This is a relatively new question as plugs have become more mainstream over the past few years, breaking out of the bedroom and being something of a fetish of their own worn for long periods. I came to this conclusion after seeing the question of odor removal become more frequent as plugs have become more popular in the last few years. It’s rare that someone would play with a dildo without some type of clean out first, so odor issues have never come up before, but with plugs it’s another matter entirely.
I and other manufacturers have always touted the non-porous quality of silicone, which is a large part of why it is such a great material for making toys. So having odors seemingly embedded in the material was baffling.
So I decided to do some research on the subject, initially thinking it would be quickly resolved, but I was wrong. After a few months of trying nothing short of 50 different iterations of cleaners and processes, I finally discovered the hurdle and the answer to getting odor off your plug.
Well the R&D on this was interesting to say the least, and the state of my bathroom for those 2 months was like a mad scientist’s lab with Egg plugs strewn about in varying states of… well, you get the picture! But who better to do this I thought, so I hope my dedication to this doesn’t go unnoticed! I’ll spare you all the details of how I got to my conclusions and get right to it.
How to Get that Odor Out
It’s known the softer silicones have a less dense molecular structure and as a result naturally exude a small amount of pure silicone oil. In fact, virtually all silicones used in the industry have this oil as part of the way to make them softer. This oil is inert and is the same family of oils found in silicone lubes. As silicone doesn’t wash off with soap and water it remains on the toy’s surface and with it holds any odors it might have come into contact with. This is why all the traditional cleaning methods like boiling and bleaching weren’t working.
You can indeed clean your toys with a little care by rubbing the surface with something soft and some pure acetone, which is what good nail polish remover is. Acetone is a solvent for silicone oil. This often worked on its own, but for really persistent odors, following this up with a soak in an enzymatic cleaner like those for pet stains and odors worked wonders.
To get the enzymes on the entire surface without having to use a lot, put your plug in a ziplock bag with some of the solution, it might only take several sprays, remove the air from the bag and seal. Allow to sit a few hours.
I didn’t find any odor removers based on bacterial action that were effective, so be sure it’s an enzyme based product.

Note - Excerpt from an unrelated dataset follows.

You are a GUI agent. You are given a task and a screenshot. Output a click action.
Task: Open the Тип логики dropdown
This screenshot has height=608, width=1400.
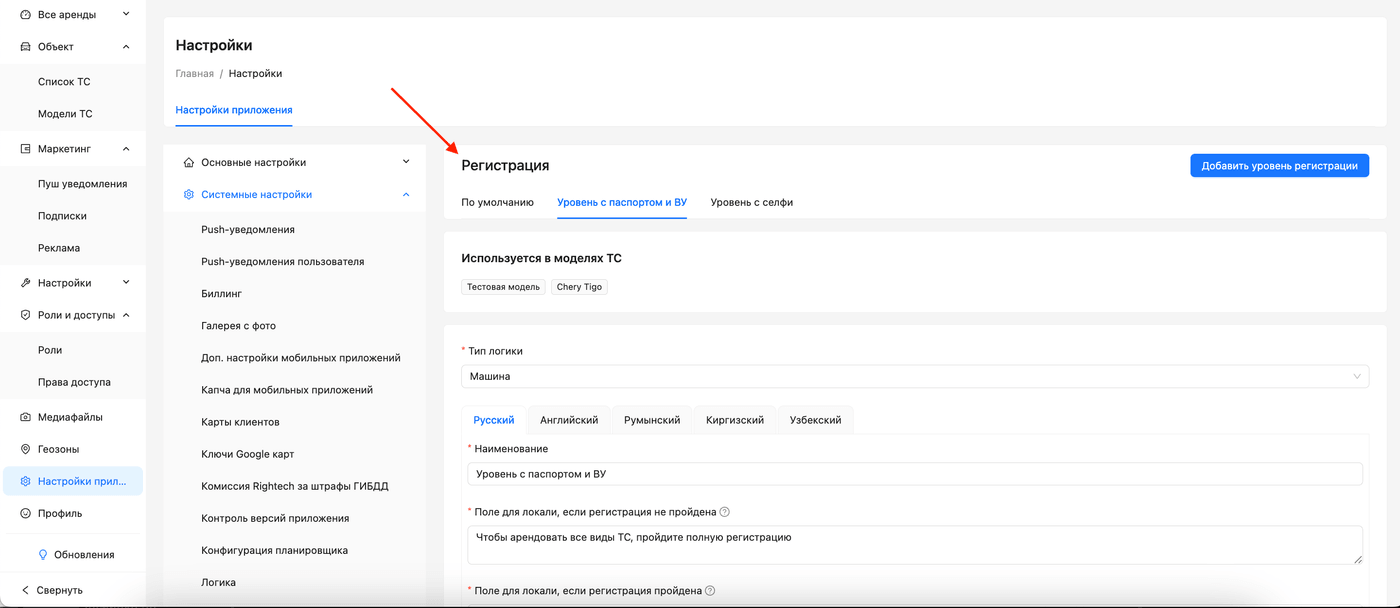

The Results of our Safety Tests of Using Acetone on Cured Silicone
Acetone is safe on the silicone if used in the manner described. Only use the acetone to remove the surface oils that are trapping the odor and then wash with soap and water. Testing was performed on my Firmer Black and SuperSoft silicone formulas as well as the Soft silicone on my large Apollo from Bad Dragon. Over a period of one month, all 3 materials were cleaned 100 times in a manner consistent with the indications above: a soft cloth moistened with pure acetone was rubbed on the surface with firm pressure and then washed. You will note from the images that there was a slight dulling of all surfaces, but no pitting or erosion of the material took place. I surmise the loss of sheen to simply be from the friction of the cloth itself, and not an action of the acetone.